Limitations on Repository Content
Because CernVM-FS provides what appears to be a POSIX filesystem to clients, it is easy to think that it is a general purpose filesystem and that it will work well with all kinds of files. That is not the case, however, because CernVM-FS is optimized for particular types of files and usage. This section contains guidelines for limitations on the content of repositories for best operation.
First and foremost, CernVM-FS is designed to distribute executable code that is shared between a large number of jobs that run together at grid sites, clouds, or clusters. Worker node cache sizes and web proxy bandwidth are generally engineered to accommodate that application. The total amount read per job is expected to be roughly limited by the amount of RAM per job slot. The same files are also expected to be read from the worker node cache multiple times for the same type of job, and read from a caching web proxy by multiple worker nodes.
If there are data files distributed by CernVM-FS that follow similar access patterns and size limits as executable code, it will probably work fine. In addition, if there are files that are larger but read slowly throughout long jobs, as opposed to all at once at the beginning, that can also work well if the same files are read by many jobs. That is because web proxies have to be engineered for handling bursts at the beginning of jobs and so they tend to be lightly loaded a majority of the time.
In general, a good rule of thumb is to calculate the maximum rate at which jobs typically start and limit the amount of data that might be read from a web proxy to 100 MB/s per thousand jobs, assuming a reasonable amount of overlap of jobs onto the same worker nodes. Also, limit the amount of data that will be put into any one worker node cache to 5 Gigabytes. Of course, if you have a special arrangement with particular sites to have large caches and bandwidths available, these limits can be made higher at those sites. Web proxies may also need to be engineered with faster disks if the data causes their cache hit ratios to be reduced.

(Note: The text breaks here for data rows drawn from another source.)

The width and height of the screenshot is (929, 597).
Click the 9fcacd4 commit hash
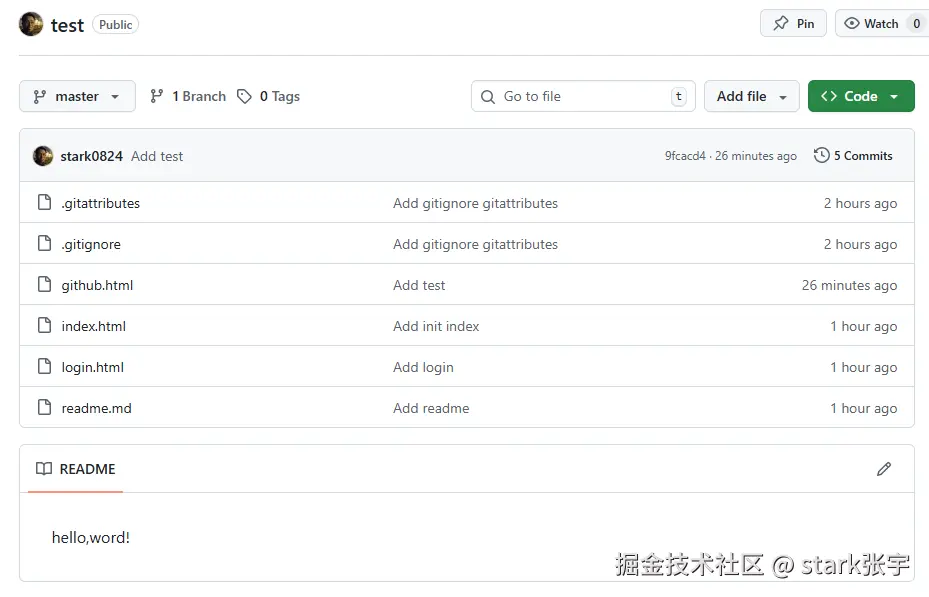(x=684, y=156)
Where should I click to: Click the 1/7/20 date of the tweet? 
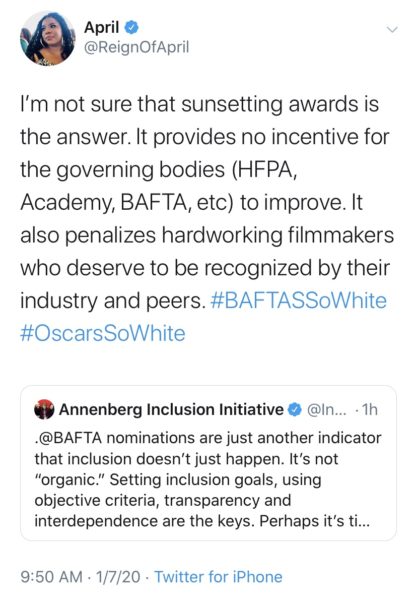pos(118,577)
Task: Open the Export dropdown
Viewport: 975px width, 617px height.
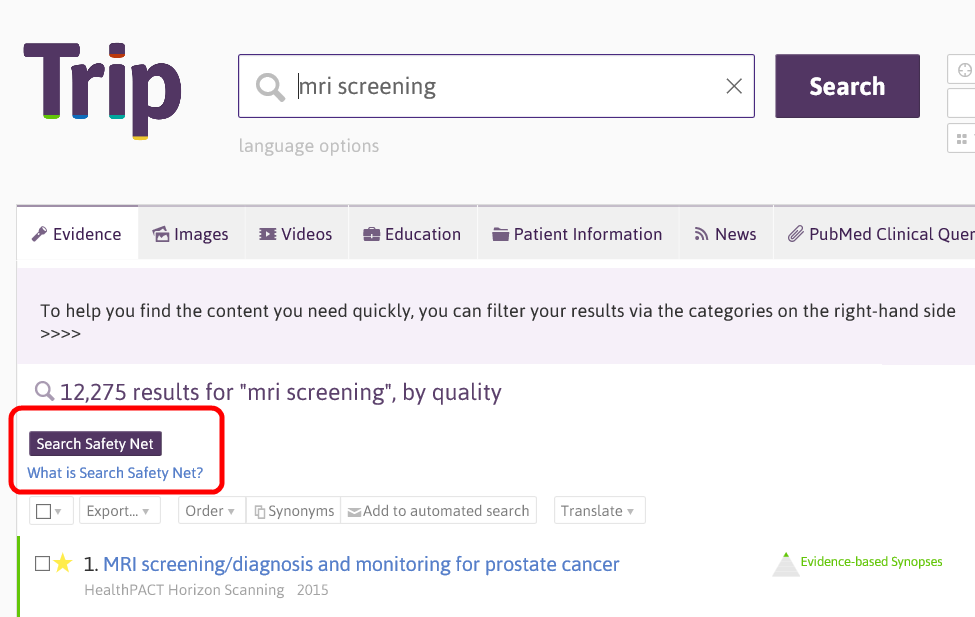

Also, keep in mind that the total amount of data distributed is not unlimited. The files are stored and distributed compressed, and files with the same content stored in multiple places in the same repository are collapsed to the same file in storage, but the storage space is used not only on the original repository server, it is also replicated onto multiple Stratum 1 servers. Generally if only executable code is distributed, there is no problem with the space taken on Stratum 1s, but if many large data files are distributed they may exceed the Stratum 1 storage capacity. Data files also tend to not compress as well, and that is especially the case of course if they are already compressed before installation.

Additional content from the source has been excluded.